PROBLEM DESCRIPTION:
Only the lines from the one that contains "Image resolution: width=638" through the end of the entries, both included, should be transcribed, exactly and without pictures.

SUPPLIED RECORDS:
· · · ·
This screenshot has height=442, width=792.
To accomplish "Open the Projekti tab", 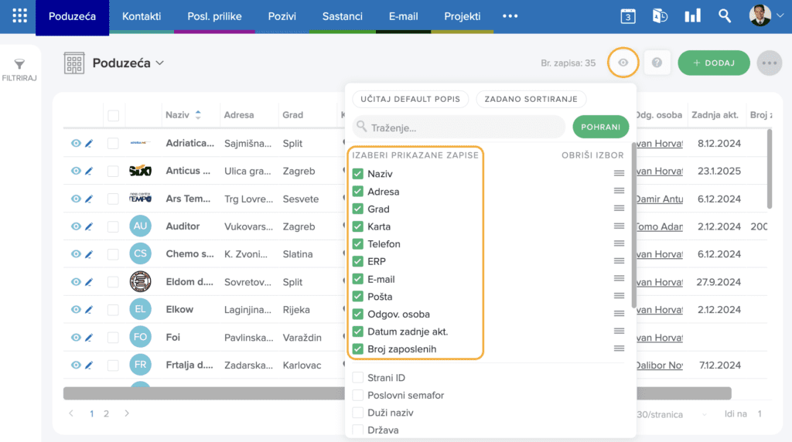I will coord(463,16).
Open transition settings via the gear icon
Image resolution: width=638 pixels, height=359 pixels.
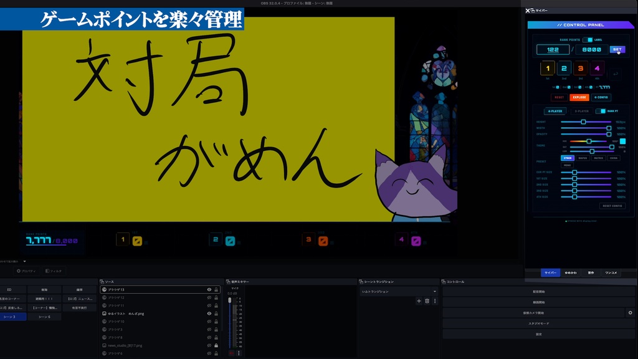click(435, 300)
· · · ·
RESPONSE TO THE TASK:
Image resolution: width=638 pixels, height=359 pixels.
click(435, 300)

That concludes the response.